[DIRECTIONS]
Please reproduce the entries below exactly from the line with "Where should I" through their last line, leaving out any pictures.

[EXERCISE MATERIAL]
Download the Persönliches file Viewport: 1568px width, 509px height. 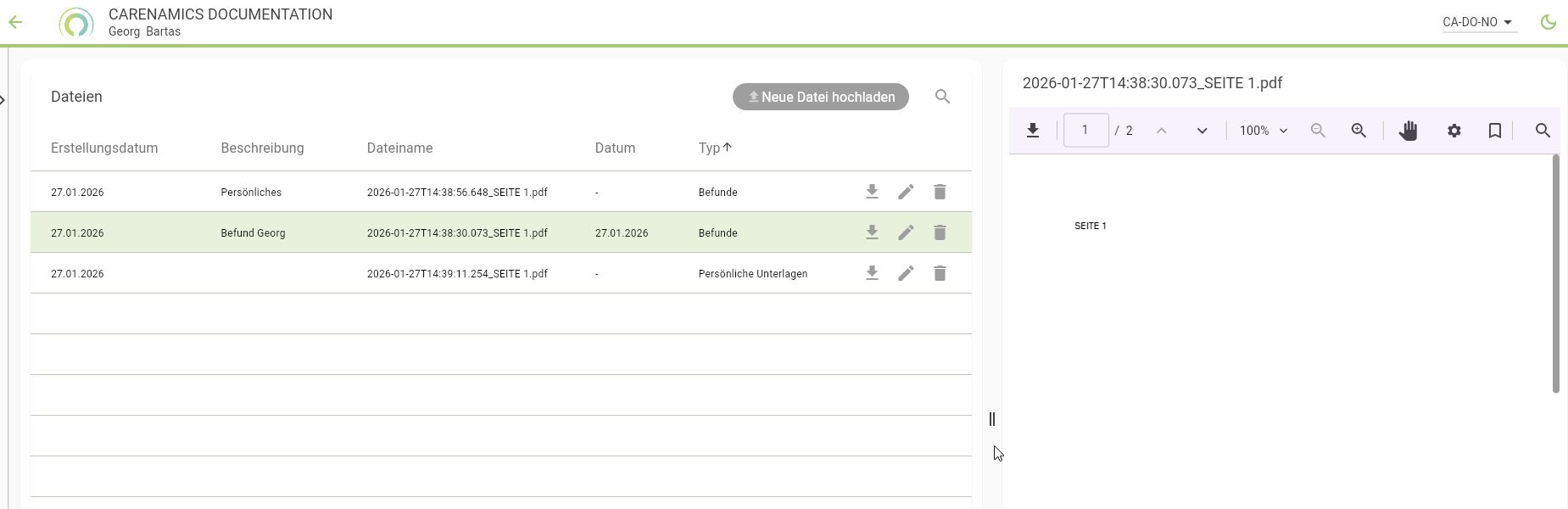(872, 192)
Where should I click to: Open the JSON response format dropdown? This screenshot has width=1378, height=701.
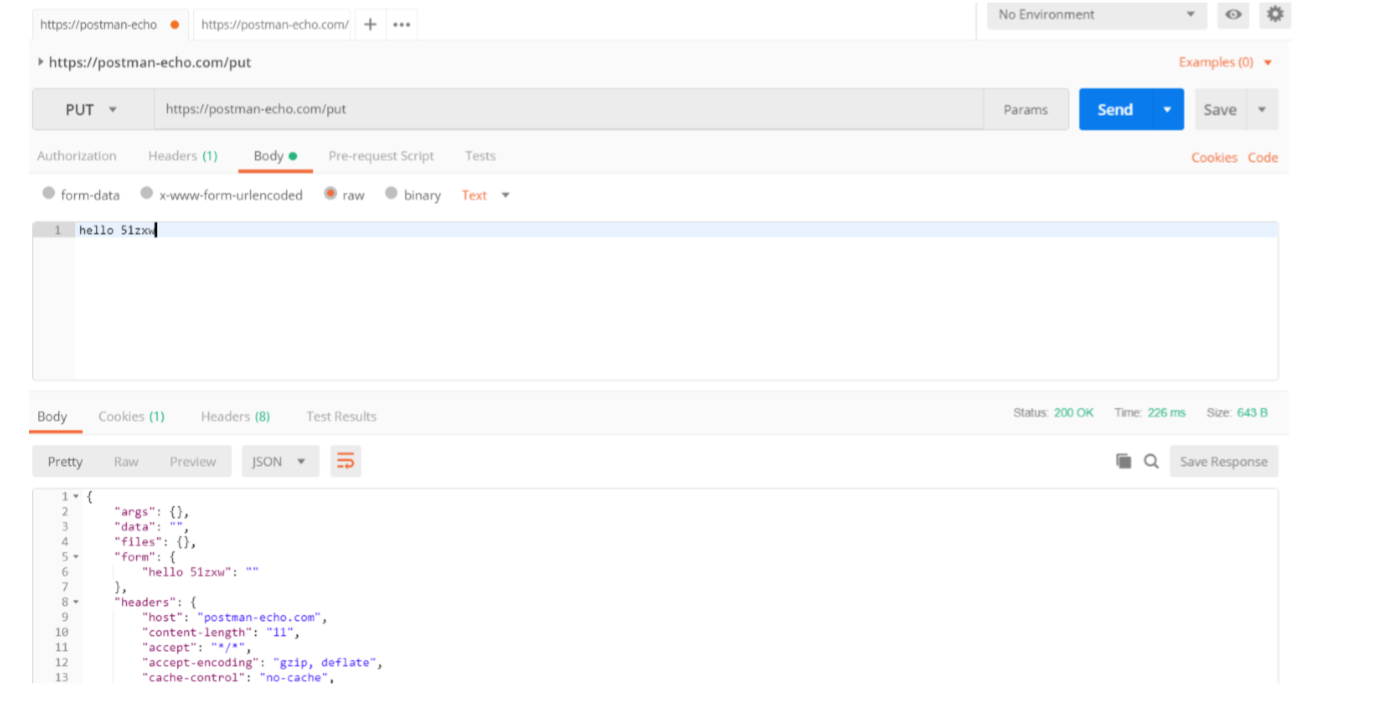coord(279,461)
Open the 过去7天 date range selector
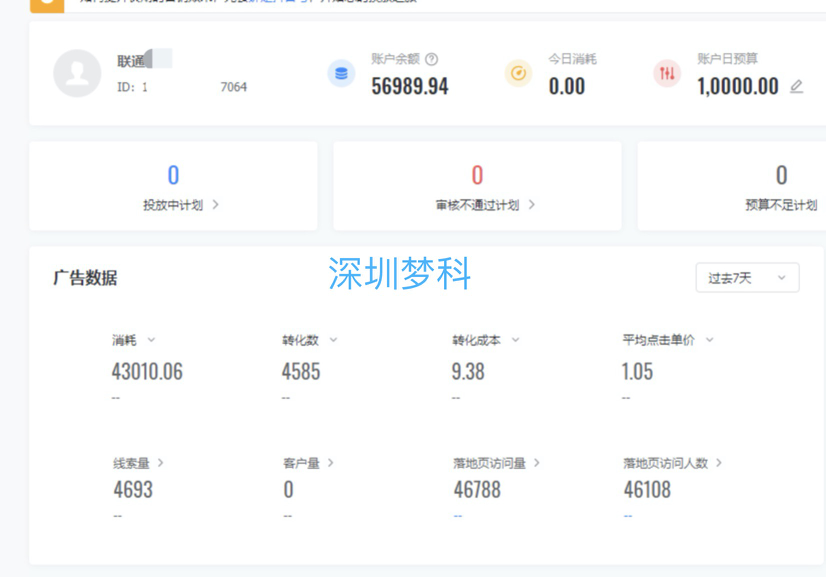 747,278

[SOLUTION TO THIS PROBLEM]
Where should I click to: Open the JSON response format dropdown? This screenshot has width=1378, height=701.
coord(279,461)
Open the 过去7天 date range selector
 747,278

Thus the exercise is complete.